The task
Scan the data beneath this task and copy each line that includes "agent".

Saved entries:
☆ ☆ ☆ ☆

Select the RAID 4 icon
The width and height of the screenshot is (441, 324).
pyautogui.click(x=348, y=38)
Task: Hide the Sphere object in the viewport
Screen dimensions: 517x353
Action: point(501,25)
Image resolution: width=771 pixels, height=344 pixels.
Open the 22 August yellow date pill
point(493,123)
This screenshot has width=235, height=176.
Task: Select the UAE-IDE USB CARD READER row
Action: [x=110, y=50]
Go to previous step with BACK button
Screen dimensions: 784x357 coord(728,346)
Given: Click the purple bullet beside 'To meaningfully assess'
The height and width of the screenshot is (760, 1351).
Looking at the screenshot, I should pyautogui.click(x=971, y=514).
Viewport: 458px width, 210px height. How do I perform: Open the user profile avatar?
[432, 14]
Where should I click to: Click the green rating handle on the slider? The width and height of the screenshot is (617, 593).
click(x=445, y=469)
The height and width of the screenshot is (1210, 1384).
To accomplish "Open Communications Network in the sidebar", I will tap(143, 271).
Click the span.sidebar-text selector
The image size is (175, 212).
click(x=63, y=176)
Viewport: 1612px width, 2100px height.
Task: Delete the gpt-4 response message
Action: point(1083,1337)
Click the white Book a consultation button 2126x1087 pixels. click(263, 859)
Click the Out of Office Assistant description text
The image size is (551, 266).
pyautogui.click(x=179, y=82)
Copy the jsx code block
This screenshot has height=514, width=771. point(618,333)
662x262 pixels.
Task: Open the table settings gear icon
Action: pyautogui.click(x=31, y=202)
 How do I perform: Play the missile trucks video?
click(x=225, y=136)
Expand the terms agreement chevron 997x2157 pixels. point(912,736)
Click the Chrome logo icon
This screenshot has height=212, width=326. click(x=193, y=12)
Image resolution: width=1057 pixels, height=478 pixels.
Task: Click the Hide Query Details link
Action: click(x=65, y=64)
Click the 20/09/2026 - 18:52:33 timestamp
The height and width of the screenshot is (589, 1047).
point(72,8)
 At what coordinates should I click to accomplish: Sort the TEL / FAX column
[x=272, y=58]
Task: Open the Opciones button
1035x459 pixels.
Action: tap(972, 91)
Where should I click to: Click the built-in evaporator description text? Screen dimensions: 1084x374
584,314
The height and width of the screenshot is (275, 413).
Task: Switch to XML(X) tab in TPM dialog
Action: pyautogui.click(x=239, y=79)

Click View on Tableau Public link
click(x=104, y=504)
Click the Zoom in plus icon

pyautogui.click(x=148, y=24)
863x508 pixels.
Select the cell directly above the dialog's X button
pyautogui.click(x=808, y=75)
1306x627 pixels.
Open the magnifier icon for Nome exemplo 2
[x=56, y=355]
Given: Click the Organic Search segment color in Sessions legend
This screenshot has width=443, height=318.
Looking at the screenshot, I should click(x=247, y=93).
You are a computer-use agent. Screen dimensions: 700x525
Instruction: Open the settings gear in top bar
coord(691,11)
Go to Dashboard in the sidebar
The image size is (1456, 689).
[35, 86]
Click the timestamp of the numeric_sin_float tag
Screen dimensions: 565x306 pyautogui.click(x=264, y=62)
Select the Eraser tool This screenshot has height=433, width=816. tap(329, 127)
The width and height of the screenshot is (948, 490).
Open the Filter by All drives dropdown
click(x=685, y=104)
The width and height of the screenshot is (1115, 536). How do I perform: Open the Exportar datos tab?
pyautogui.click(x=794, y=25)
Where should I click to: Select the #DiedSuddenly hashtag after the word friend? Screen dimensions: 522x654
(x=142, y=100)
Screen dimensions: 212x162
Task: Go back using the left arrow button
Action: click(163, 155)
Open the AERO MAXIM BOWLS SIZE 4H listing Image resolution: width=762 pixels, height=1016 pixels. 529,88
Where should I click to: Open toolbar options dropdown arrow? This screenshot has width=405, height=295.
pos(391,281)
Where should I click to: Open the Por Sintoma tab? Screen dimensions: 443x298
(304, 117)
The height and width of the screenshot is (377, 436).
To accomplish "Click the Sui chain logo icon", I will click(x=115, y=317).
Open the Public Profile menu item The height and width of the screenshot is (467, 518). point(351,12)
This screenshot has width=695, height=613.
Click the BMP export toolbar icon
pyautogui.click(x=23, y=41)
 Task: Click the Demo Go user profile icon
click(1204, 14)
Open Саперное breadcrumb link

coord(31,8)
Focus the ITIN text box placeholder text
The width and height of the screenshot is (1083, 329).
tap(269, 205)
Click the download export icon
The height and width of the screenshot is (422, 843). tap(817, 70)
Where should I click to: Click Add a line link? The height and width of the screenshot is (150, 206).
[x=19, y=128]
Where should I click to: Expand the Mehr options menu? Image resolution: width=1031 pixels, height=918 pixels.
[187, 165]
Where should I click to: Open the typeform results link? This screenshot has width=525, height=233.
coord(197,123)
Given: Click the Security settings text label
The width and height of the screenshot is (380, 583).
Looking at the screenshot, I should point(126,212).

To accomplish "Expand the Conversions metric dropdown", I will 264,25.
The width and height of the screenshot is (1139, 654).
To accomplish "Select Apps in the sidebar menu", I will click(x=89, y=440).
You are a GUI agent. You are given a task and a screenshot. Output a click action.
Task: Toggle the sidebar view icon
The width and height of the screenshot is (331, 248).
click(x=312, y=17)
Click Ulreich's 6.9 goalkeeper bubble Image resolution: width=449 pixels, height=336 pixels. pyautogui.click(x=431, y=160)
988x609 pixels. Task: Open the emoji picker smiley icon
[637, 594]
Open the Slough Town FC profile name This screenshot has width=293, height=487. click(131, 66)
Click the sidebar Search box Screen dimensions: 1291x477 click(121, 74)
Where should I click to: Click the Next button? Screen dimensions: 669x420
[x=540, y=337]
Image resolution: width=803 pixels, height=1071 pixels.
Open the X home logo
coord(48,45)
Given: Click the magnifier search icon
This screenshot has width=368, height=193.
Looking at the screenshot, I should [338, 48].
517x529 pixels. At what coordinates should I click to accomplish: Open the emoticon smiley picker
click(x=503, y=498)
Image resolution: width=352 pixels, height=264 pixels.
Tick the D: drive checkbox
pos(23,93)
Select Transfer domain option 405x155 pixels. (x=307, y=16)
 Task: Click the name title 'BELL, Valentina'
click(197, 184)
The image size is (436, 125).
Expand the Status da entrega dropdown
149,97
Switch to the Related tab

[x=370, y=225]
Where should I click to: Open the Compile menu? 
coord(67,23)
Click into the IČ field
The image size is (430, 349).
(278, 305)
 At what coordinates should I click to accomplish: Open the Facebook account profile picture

☆ ☆ ☆ ☆

Your response
You are a computer-use agent. Screen dimensions: 700x525
You are a GUI agent. You are given a task and a screenshot. Output a click action.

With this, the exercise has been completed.